Segment Start: DATASET
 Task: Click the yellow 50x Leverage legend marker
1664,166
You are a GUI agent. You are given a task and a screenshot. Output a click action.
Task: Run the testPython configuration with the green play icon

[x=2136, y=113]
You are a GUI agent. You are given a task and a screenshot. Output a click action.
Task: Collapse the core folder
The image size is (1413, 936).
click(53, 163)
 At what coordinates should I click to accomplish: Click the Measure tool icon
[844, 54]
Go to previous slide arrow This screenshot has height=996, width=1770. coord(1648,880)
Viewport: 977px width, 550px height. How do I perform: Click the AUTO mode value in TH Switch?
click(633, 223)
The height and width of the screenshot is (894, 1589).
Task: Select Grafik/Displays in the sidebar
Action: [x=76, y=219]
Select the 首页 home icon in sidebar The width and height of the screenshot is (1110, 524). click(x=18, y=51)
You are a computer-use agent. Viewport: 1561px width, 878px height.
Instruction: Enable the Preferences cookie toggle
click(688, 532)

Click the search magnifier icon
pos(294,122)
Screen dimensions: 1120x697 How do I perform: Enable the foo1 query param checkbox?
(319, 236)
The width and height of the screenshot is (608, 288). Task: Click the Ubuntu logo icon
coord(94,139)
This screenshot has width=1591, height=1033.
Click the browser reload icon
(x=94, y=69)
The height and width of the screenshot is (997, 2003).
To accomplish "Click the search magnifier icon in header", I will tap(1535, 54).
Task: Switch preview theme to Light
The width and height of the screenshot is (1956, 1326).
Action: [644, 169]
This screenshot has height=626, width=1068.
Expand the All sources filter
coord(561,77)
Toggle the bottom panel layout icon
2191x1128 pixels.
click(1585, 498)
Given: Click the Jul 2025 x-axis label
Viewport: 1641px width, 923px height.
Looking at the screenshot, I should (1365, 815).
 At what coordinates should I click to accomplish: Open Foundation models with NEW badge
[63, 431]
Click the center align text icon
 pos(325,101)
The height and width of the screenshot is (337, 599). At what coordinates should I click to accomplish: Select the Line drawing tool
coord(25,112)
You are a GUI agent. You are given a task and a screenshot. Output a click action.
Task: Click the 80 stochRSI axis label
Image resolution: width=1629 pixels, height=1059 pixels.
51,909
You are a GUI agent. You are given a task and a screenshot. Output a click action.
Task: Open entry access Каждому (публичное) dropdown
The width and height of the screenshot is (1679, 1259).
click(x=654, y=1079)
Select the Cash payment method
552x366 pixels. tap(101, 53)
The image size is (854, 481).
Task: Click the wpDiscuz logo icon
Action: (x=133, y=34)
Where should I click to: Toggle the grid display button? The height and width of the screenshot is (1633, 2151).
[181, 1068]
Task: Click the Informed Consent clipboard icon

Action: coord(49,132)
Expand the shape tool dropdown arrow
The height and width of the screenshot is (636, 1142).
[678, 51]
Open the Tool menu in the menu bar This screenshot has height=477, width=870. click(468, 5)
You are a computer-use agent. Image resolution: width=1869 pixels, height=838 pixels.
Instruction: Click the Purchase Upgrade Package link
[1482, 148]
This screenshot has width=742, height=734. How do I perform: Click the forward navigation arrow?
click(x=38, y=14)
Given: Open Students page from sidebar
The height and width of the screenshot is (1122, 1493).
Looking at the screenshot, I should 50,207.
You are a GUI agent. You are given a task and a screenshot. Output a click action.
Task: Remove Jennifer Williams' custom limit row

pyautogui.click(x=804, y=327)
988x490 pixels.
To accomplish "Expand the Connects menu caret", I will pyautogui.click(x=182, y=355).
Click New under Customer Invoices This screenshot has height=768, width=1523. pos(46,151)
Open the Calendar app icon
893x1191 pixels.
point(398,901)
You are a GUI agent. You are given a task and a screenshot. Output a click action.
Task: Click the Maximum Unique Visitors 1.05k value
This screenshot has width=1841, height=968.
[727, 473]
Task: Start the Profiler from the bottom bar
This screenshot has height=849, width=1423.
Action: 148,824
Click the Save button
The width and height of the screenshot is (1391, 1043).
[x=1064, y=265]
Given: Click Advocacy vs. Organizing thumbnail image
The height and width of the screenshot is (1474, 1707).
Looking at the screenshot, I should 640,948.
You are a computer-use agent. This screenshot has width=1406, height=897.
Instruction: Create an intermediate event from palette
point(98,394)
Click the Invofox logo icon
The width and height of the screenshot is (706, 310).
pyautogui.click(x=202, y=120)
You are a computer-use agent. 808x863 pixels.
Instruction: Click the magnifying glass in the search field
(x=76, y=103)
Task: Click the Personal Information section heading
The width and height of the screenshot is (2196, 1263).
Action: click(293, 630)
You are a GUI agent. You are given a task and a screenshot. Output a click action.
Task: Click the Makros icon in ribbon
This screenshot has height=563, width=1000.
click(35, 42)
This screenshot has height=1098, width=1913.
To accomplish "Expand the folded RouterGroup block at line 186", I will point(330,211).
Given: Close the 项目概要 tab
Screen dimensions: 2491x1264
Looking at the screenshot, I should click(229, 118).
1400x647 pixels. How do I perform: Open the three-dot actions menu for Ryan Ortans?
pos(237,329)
Segment End: DATASET
TO DO:
Output the material in full, matching it word for word.

SOLUTION FOR THIS EXERCISE:
 Task: Click the yellow 50x Leverage legend marker
1664,166
You are a GUI agent. You are given a task and a screenshot. Output a click action.
Task: Run the testPython configuration with the green play icon

[x=2136, y=113]
You are a GUI agent. You are given a task and a screenshot. Output a click action.
Task: Collapse the core folder
The image size is (1413, 936).
click(53, 163)
 At what coordinates should I click to accomplish: Click the Measure tool icon
[844, 54]
Go to previous slide arrow This screenshot has height=996, width=1770. coord(1648,880)
Viewport: 977px width, 550px height. How do I perform: Click the AUTO mode value in TH Switch?
click(633, 223)
The height and width of the screenshot is (894, 1589).
Task: Select Grafik/Displays in the sidebar
Action: [x=76, y=219]
Select the 首页 home icon in sidebar The width and height of the screenshot is (1110, 524). click(x=18, y=51)
You are a computer-use agent. Viewport: 1561px width, 878px height.
Instruction: Enable the Preferences cookie toggle
click(688, 532)

Click the search magnifier icon
pos(294,122)
Screen dimensions: 1120x697 How do I perform: Enable the foo1 query param checkbox?
(319, 236)
The width and height of the screenshot is (608, 288). Task: Click the Ubuntu logo icon
coord(94,139)
This screenshot has width=1591, height=1033.
Click the browser reload icon
(x=94, y=69)
The height and width of the screenshot is (997, 2003).
To accomplish "Click the search magnifier icon in header", I will tap(1535, 54).
Task: Switch preview theme to Light
The width and height of the screenshot is (1956, 1326).
Action: [644, 169]
This screenshot has height=626, width=1068.
Expand the All sources filter
coord(561,77)
Toggle the bottom panel layout icon
2191x1128 pixels.
click(1585, 498)
Given: Click the Jul 2025 x-axis label
Viewport: 1641px width, 923px height.
Looking at the screenshot, I should (1365, 815).
 At what coordinates should I click to accomplish: Open Foundation models with NEW badge
[63, 431]
Click the center align text icon
 pos(325,101)
The height and width of the screenshot is (337, 599). At what coordinates should I click to accomplish: Select the Line drawing tool
coord(25,112)
You are a GUI agent. You are given a task and a screenshot. Output a click action.
Task: Click the 80 stochRSI axis label
Image resolution: width=1629 pixels, height=1059 pixels.
51,909
You are a GUI agent. You are given a task and a screenshot. Output a click action.
Task: Open entry access Каждому (публичное) dropdown
The width and height of the screenshot is (1679, 1259).
click(x=654, y=1079)
Select the Cash payment method
552x366 pixels. tap(101, 53)
The image size is (854, 481).
Task: Click the wpDiscuz logo icon
Action: (x=133, y=34)
Where should I click to: Toggle the grid display button? The height and width of the screenshot is (1633, 2151).
[181, 1068]
Task: Click the Informed Consent clipboard icon

Action: coord(49,132)
Expand the shape tool dropdown arrow
The height and width of the screenshot is (636, 1142).
[678, 51]
Open the Tool menu in the menu bar This screenshot has height=477, width=870. click(468, 5)
You are a computer-use agent. Image resolution: width=1869 pixels, height=838 pixels.
Instruction: Click the Purchase Upgrade Package link
[1482, 148]
This screenshot has width=742, height=734. How do I perform: Click the forward navigation arrow?
click(x=38, y=14)
Given: Open Students page from sidebar
The height and width of the screenshot is (1122, 1493).
Looking at the screenshot, I should 50,207.
You are a GUI agent. You are given a task and a screenshot. Output a click action.
Task: Remove Jennifer Williams' custom limit row

pyautogui.click(x=804, y=327)
988x490 pixels.
To accomplish "Expand the Connects menu caret", I will pyautogui.click(x=182, y=355).
Click New under Customer Invoices This screenshot has height=768, width=1523. pos(46,151)
Open the Calendar app icon
893x1191 pixels.
point(398,901)
You are a GUI agent. You are given a task and a screenshot. Output a click action.
Task: Click the Maximum Unique Visitors 1.05k value
This screenshot has width=1841, height=968.
[727, 473]
Task: Start the Profiler from the bottom bar
This screenshot has height=849, width=1423.
Action: 148,824
Click the Save button
The width and height of the screenshot is (1391, 1043).
[x=1064, y=265]
Given: Click Advocacy vs. Organizing thumbnail image
The height and width of the screenshot is (1474, 1707).
Looking at the screenshot, I should 640,948.
You are a computer-use agent. This screenshot has width=1406, height=897.
Instruction: Create an intermediate event from palette
point(98,394)
Click the Invofox logo icon
The width and height of the screenshot is (706, 310).
pyautogui.click(x=202, y=120)
You are a computer-use agent. 808x863 pixels.
Instruction: Click the magnifying glass in the search field
(x=76, y=103)
Task: Click the Personal Information section heading
The width and height of the screenshot is (2196, 1263).
Action: click(293, 630)
You are a GUI agent. You are given a task and a screenshot. Output a click action.
Task: Click the Makros icon in ribbon
This screenshot has height=563, width=1000.
click(35, 42)
This screenshot has height=1098, width=1913.
To accomplish "Expand the folded RouterGroup block at line 186", I will point(330,211).
Given: Close the 项目概要 tab
Screen dimensions: 2491x1264
Looking at the screenshot, I should click(229, 118).
1400x647 pixels. How do I perform: Open the three-dot actions menu for Ryan Ortans?
pos(237,329)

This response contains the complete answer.